Pero esa y no otra era la realidad. Putin temía a Valentina, la consideraba un peligro para su dominio. ¿Podemos imaginar un escenario como ese? Con toda seguridad esta era una fantasía que sin duda merecía la pena que fuese cierta, sin embargo, la realidad es que miles de Valentinas salían de sus casas y no sabían por qué lo hacían ni dónde el destino las iba a llevar. ¡Cómo iban a entenderlo!, si muchas de ellas habían utilizado sus últimos ahorros para comprar un trozo de tierra que las acogiese al final de sus vidas. Querían descansar en el lugar que las vio nacer y hasta eso les quitaba el tal Putin.

Pero aquí no debe terminar la historia de las Valentinas. Todos tenemos el compromiso y la responsabilidad de devolverles las llaves de sus casas y que puedan regresar a ellas con la tranquilidad de que no van a encontrar a más Putines en sus vidas, y sí la libertad y la convivencia.

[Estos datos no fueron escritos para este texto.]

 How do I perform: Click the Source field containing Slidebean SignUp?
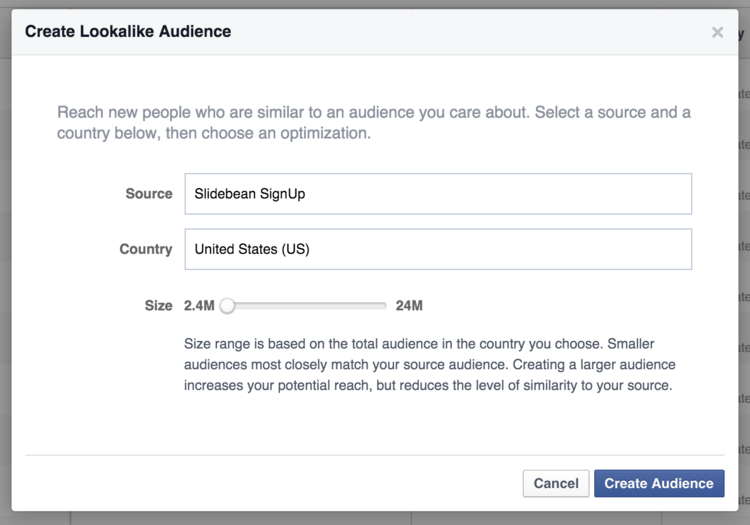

Kofi Annan, exsecretario general de Naciones Unidas, a este respecto hace la siguiente reflexión: «Los derechos humanos son la regla mediante la cual se mide el progreso humano y el mundo no puede quedarse a un lado cuando se cometen atentados graves y masivos de los derechos humanos, y para que su intervención cuente con el apoyo de los pueblos debe basarse en principios legítimos aplicables con independencia de la región o de la nación de que se trate».

Estamos sufriendo unos momentos poco entendibles para países como el nuestro y el conjunto de los que forman la Unión Europea, al menos casi todos, pero es que cuando las naciones están viviendo en paz, cuando los debates se basan en cómo optimizar los servicios para una mejor vida de sus ciudadanos, es curioso que aparezcan movimientos políticos y sociales que pretendan jugar a la inversa y lo cierto es que esto sucede en un proceso que se aleja del reconocimiento de derechos y libertades de los ciudadanos, así como la renuncia de la igualdad de las personas, tal y como garantiza la Declaración Universal de los Derechos Humanos, en sus artículos 1, 2 y 3, sin entrar en matices que puedan derivarse del resto de los artículos.

Y estos movimientos, a los que me niego a llamar políticos, son de raíz autoritaria y discriminatoria. Son los que en estos últimos tiempos han evolucionado sin que los ciudadanos, de la mayoría de los países en los que han aparecido, hayan considerado que sean un ataque directo a la democracia. Es en esta situación en la que personajes como Putin han visto su mejor oportunidad y no se lo han pensado.

Da la sensación de que no pudiésemos vivir mucho tiempo en paz y echásemos de menos entrar en guerra con cualquier excusa. Si revisamos la historia del mundo veremos cómo es muy difícil encontrar grandes espacios temporales en los que la paz fuese la norma en la que vivir, siempre aparece alguien que cree poder conquistar el mundo y ponerlo a sus pies, sin embargo, estos nunca se han preguntado para qué lo hacen, pues todos terminamos de la misma manera: enterrados.

Por todo esto, de qué sirven los odios, las ambiciones sin medida y el sacrificio de los demás, nunca el de ellos. Por tanto, basta ya de tanto líder guerrero, hagamos de este Putin el último y demos espacio a la libertad de las Valentinas. Estas sí merecen la pena.